Los beneficios de escribir a mano y ‘aparcar’ un rato las pantallas

Hace unos días que quería escribir sobre un artículo que leí recientemente en El País cuyo titular es, en sí mismo, una puerta de entrada a una buena discusión: ‘Cuando escribimos a mano, memorizamos mejor. No abandonemos la caligrafía’. El texto, firmado por la periodista Julia Roiz, incluye estudios y afirmaciones de expertos que concluyen que la escritura a mano y sobre papel nos permite memorizar mejor los conceptos que describimos que si lo hacemos a través de los teclados de las pantallas.

Quizás algunos de los que estáis leyendo este texto estáis pensando que tampoco hacen falta muchas horas de estudio ni las opiniones de un consejo de sabios para darse cuenta de algo que tiene incluso un punto de obvio.

Lo comprobamos cuando escribimos a mano para memorizar mejor los verbos irregulares del idioma inglés o cuando anotamos en un cuaderno las principales ideas de una reunión de trabajo. Retenemos mejor cuando escribimos en un papel del mismo modo que también recordamos mejor si también leemos en papel y no en la pantalla de un ordenador o en la de un teléfono móvil de cinco pulgadas.

No digo esto porque piense que hay que apostatar de las pantallas ni nada similar, sino para que entendamos que debemos desterrar la alocada idea de enterrar la lectura en papel y abrazarnos acríticamente a la cultura de las pantallas.

Cada herramienta tiene su sitio, su uso y su fin.
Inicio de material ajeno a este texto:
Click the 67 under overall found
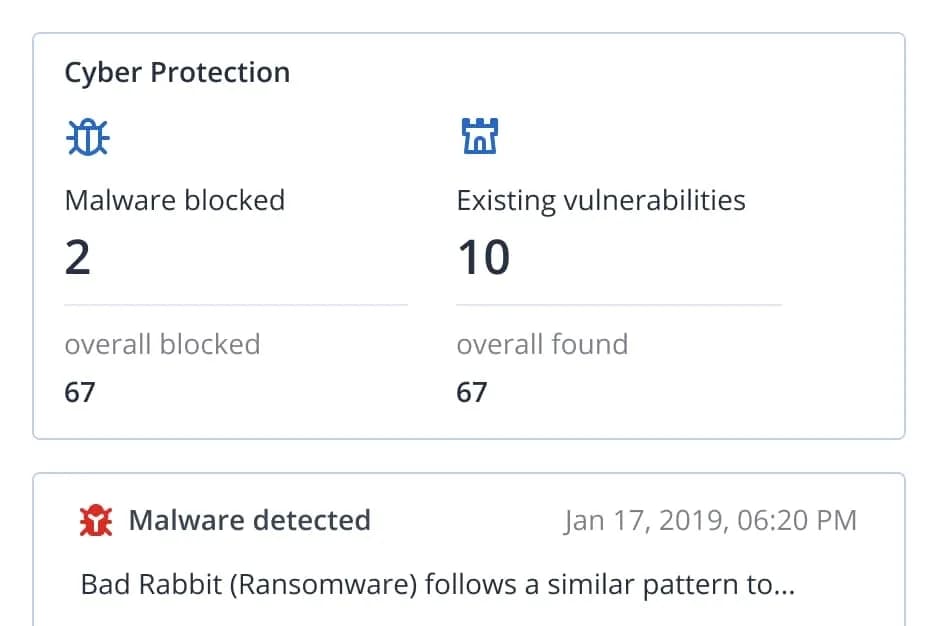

Yo no podría trabajar sin pantallas y tampoco podría vivir sin ellas durante una parte muy amplia de mis horas de ocio y de entretenimiento, pero tampoco puedo despreciar una tecnología milenaria como la del papel cuando soy consciente de que me permite retener mejor los contenidos que consumo a la misma vez que me ayuda a mejorar mi capacidad de atención y de concentración, bombardeadas por cientos de estímulos digitales compulsivos.

No sé si es también vuestro caso, pero yo llevo toda mi vida utilizando cuadernos y apuntando en ellos todo lo que se me ocurre: ideas, esquemas, resúmenes, anotaciones de todo pelaje… Es una costumbre, un hábito y casi que una ‘religión’. ¿Por qué? Porque sé que me ayuda a pensar mejor…y a acordarme mejor de lo que tengo que hacer. Cada vez que he tenido y que tengo que enfrentarme a un problema más o menos complejo, lo ‘simplifico’ ayudándome de un bolígrafo y un papel.

Hoy, por tanto, lo inteligente no es ‘pasar’ del papel, sino darle su sitio.

¿Cómo?

Mira, no es difícil. Vuelve a usar cuadernos, cómprate un par de bolígrafos y un paquete de folios en la papelería que tienes debajo de tu casa, haz resúmenes a mano en tu día a día y vuelve a leer de vez en cuando un periódico de papel o un libro. Rebélate y convéncete de que eso de que todo lo que quieras y necesites lo encuentras en las pantallas no te ayuda, sino que te entontece.

Ya verás que retienes mejor tanto lo que escribes como lo que lees, que los esquemas te salen mejor y que eres más capaz de poner en orden tus ideas y las de los demás.

Y cuando eso te pase, te terminarás preguntando que a quién se le ocurrió que era una buena idea que los niños estudiarán con tabletas digitales y que leer en papel era propio de nostálgicos de un mundo que ya no existe.